### Required action:
Collect all lines from the records below that include the word "computer".

[Data extracted from a collection]

----

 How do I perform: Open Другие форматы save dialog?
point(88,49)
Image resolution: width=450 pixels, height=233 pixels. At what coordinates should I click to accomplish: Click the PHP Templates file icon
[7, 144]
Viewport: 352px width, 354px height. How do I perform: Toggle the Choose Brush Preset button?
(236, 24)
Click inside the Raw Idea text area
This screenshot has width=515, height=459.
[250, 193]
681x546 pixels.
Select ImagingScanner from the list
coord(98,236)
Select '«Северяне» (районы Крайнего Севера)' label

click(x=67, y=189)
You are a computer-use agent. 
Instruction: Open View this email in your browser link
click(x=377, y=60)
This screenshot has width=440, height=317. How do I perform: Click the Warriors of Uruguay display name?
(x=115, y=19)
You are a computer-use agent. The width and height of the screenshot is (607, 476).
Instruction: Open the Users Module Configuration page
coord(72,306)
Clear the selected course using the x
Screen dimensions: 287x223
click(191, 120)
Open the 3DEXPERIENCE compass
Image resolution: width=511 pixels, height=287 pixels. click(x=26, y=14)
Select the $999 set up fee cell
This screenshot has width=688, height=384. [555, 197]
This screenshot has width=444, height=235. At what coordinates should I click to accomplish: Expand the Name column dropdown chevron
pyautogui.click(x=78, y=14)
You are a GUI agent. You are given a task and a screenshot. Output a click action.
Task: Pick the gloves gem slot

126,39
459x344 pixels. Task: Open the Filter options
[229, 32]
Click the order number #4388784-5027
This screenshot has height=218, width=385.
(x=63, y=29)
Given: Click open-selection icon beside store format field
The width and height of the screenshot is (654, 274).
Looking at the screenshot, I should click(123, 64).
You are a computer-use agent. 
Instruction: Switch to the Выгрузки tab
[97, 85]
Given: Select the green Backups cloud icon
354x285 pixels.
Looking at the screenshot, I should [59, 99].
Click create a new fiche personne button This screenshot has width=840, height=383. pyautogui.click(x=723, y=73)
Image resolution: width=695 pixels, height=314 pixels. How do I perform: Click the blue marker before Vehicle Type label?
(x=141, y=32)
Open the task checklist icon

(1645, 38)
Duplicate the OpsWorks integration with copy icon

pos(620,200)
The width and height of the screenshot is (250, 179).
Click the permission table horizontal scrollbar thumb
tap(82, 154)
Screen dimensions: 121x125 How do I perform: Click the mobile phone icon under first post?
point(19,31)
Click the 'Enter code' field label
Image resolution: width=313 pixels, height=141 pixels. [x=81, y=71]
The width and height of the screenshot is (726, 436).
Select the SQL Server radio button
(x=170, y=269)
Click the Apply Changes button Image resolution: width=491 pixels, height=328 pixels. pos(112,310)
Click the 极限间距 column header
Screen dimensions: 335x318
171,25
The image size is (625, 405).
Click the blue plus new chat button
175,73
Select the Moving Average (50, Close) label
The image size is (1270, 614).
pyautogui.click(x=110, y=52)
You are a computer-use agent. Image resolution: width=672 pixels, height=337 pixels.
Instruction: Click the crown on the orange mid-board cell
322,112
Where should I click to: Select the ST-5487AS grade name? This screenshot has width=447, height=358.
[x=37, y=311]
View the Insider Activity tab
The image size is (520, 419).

----

### Exercise output:
You are a computer-use agent. 
You are a computer-use agent. The width and height of the screenshot is (607, 476).
You are a computer-use agent. 
You are a computer-use agent. Image resolution: width=672 pixels, height=337 pixels.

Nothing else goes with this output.